Além disso, um raio atingiu as proximidades do local onde ocorreria o encerramento do ato, agravando a situação. Segundo a Secretaria de Saúde do DF, 33 pessoas precisaram de atendimento médico, sendo encaminhadas ao Hospital de Base e ao Hospital Regional da Asa Norte (Hran). Até o meio da tarde, 35 vítimas estavam internadas, todas em estado estável. Cinco pacientes apresentaram quadros que exigiram maiores cuidados, mas nenhum óbito foi registrado. A corrente elétrica, conforme apuração inicial, teria descido por um guindaste instalado próximo ao local, atingindo pessoas que estavam nas imediações.

Enquanto isso, a capital federal enfrentava alagamentos em diversas vias desde o fim da manhã, o que reforçou o clima de insegurança e precipitou o encerramento do protesto. O ato, que reunia apoiadores do ex-presidente Jair Bolsonaro e parlamentares aliados, tinha como objetivo criticar decisões do Supremo Tribunal Federal (STF) relacionadas às condenações pelos atos antidemocráticos de 8 de janeiro de 2023.

Leia mais: Nikolas acompanhou vítimas hospitalizadas após acidente climático em Brasília

Nikolas Ferreira afirmou que a mobilização buscava “despertar as pessoas e abrir seus olhos para o que está acontecendo no país”. O deputado também destacou que o protesto tinha caráter simbólico, especialmente em defesa de Bolsonaro, condenado por tentativa de golpe de Estado após a derrota nas eleições de 2022 e atualmente preso no Complexo da Papuda, em Brasília.

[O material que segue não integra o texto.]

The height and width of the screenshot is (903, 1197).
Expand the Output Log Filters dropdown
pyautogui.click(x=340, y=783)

Ao mesmo tempo, a manifestação ocorreu sob grande aparato policial. O entorno do Palácio do Planalto teve a segurança reforçada com grades, e o ministro do STF Alexandre de Moraes determinou a retirada de acampamentos instalados nas proximidades da Papuda. A decisão atendeu a um pedido da Procuradoria-Geral da República (PGR), que alertou para o risco de repetição de práticas observadas no período pós-eleitoral de 2022. “A tentativa de golpe do dia 8 de janeiro teve como um dos fatores principais a omissão de diversas autoridades públicas, que permitiram acampamentos ilegais”, afirmou Moraes em sua decisão.

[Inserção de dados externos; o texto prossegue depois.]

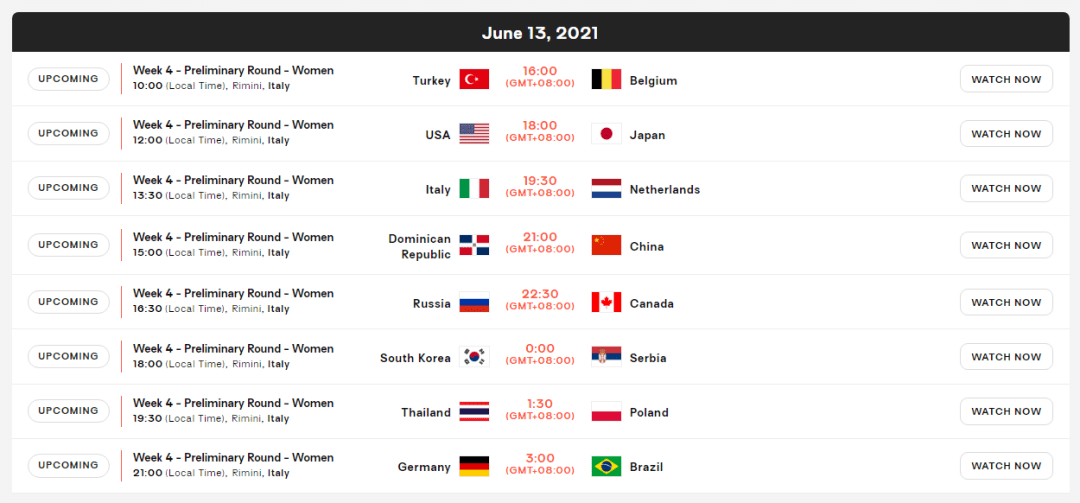Click Upcoming badge for Russia vs Canada
Screen dimensions: 1080x503
69,302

Participaram do ato nomes conhecidos da direita bolsonarista em Goiás, como o presidente estadual do PL, senador Wilder Morais, o deputado federal Gustavo Gayer, o estadual, Amauri Ribeiro, o ex-deputado estadual, Fred Rodrigues, os vereadores por Goiânia Major Vitor Hugo e Coronel Urzêda, todos do PL. O vereador Sanches da Federal (PP) também marcou presença.

Ideia de impunidade

Na avaliação de especialistas, o impacto político do movimento tende a ser mais simbólico do que prático. Para o sociólogo e pesquisador Jones Matos, em entrevista ao jornal O HOJE, há uma contradição central na proposta do ato. “Esse tipo de movimento visa à defesa de pessoas condenadas pela Justiça brasileira, após amplo direito de defesa. Ele não contribui para a democracia, mas para a ideia de impunidade”, afirmou. Segundo ele, os crimes atribuídos aos envolvidos, incluindo Bolsonaro, “são crimes contra a democracia e a condenação tem caráter pedagógico”.

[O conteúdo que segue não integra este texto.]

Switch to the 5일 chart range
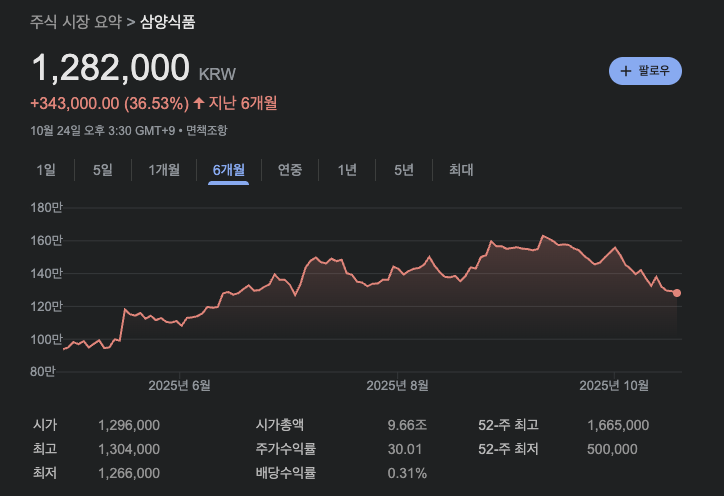The height and width of the screenshot is (496, 724). pos(103,170)
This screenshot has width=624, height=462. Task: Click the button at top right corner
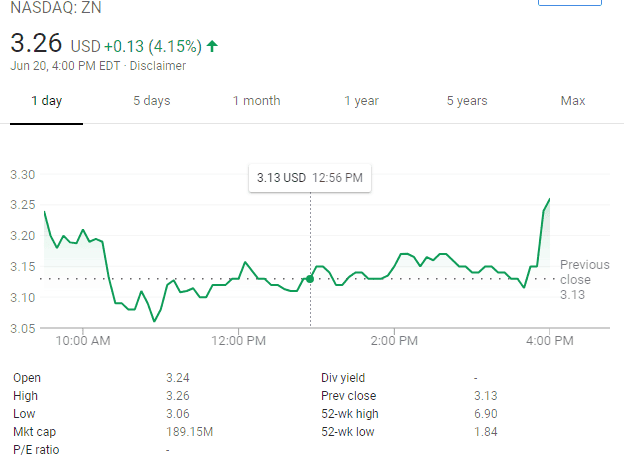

Jones Matos avalia ainda que a caminhada cumpriu mais uma função interna do que institucional. “Esse evento tem muito mais caráter político, para manter o grupo da extrema direita coeso, do que qualquer efeito prático, como a soltura dos condenados do 8 de Janeiro”, concluiu.

Assim, a jornada que começou como demonstração de força política terminou marcada por fatores climáticos extremos, atuação das forças de segurança e questionamentos sobre sua efetividade. O fim abrupto da caminhada simboliza, para além da chuva e dos raios, os obstáculos enfrentados por mobilizações que confrontam diretamente decisões judiciais e o atual equilíbrio entre os Poderes.